Haïti – Culture : 100 millions pour faire danser la misère

Alors que le pays s’effondre sous le poids de la violence, de la faim et du désespoir, le gouvernement trouve soudainement 100 millions de gourdes pour financer des fêtes champêtres. Oui, vous avez bien lu : dans une Haïti à genoux, incapable d’assurer les services de base, l’État choisit de battre tambour et de faire danser les foules sur les cendres encore fumantes de la République.

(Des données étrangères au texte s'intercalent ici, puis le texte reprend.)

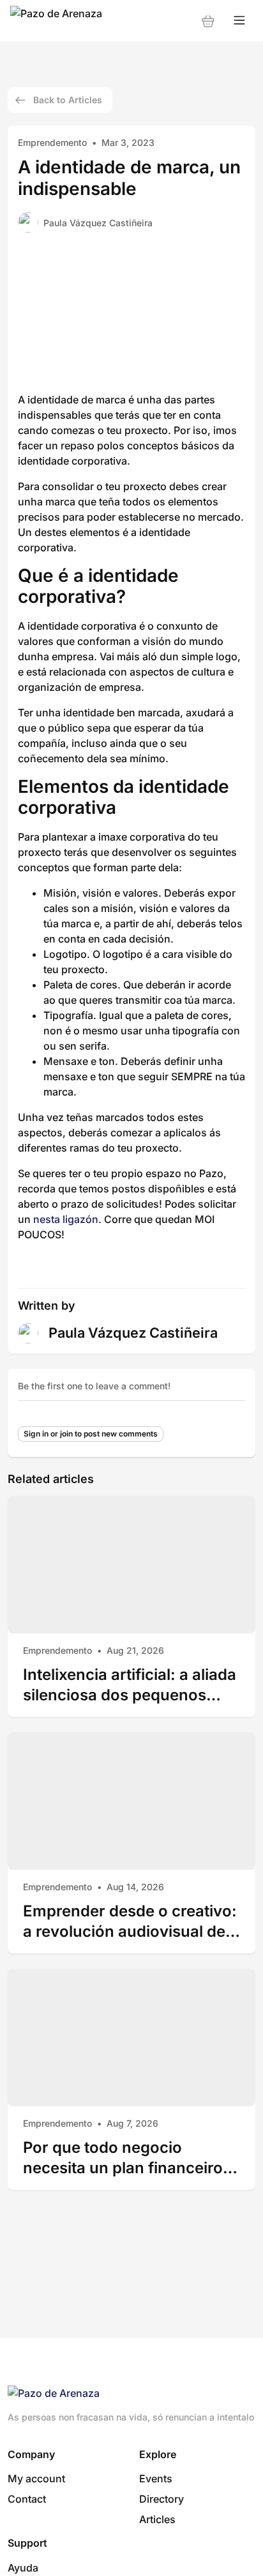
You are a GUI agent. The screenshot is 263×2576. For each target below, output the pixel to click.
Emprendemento (52, 142)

À l’occasion du 234ᵉ anniversaire de la cérémonie du Bois-Caïman — haut lieu de mémoire de la révolte servile et du rêve d’émancipation — l’administration en place annonce, en grande pompe, un programme censé honorer l’histoire : bornage symbolique, atelier « participatif », prestations artistiques. Un théâtre de façade, financé à coups de millions, pendant que les écoles ferment, que les hôpitaux agonisent, et que les citoyens fuient les balles.
Le ministre de la Culture, Patrick Delatour, accompagné du secrétaire d’État à la Communication, Bendgy Tilias, a dévoilé ce programme dans l’euphorie des « Mardis de la Nation », comme si le pays n’était pas en état d’urgence permanente. Le département du Nord, berceau historique de cette commémoration, rafle à lui seul 15 millions de gourdes. Pour quels résultats concrets ?
Car ne soyons pas naïfs : ce genre d’initiative, loin de renforcer la mémoire collective ou de structurer l’offre culturelle, sert trop souvent de prétexte à une dilapidation méthodique des fonds publics. L’argent injecté dans ces festivités éphémères — dont on ne publiera jamais le moindre rapport d’exécution — n’est pas un investissement. C’est une diversion.
Il ne s’agit pas ici de remettre en question la valeur symbolique du Bois-Caïman, ni l’importance de la culture dans une nation meurtrie. Il s’agit de dénoncer l’hypocrisie d’un État qui prétend célébrer la liberté pendant qu’il abandonne son peuple aux chaînes modernes de l’insécurité, de l’ignorance et de la misère.
Haïti n’a pas besoin de plus de tambours. Elle a besoin d’un État fort. D’institutions solides. D’une vision claire. Tant que nous choisirons la fête plutôt que la réforme, nous ne ferons que tourner en rond — pendant que la nation s’enfonce dans le silence des urgences oubliées.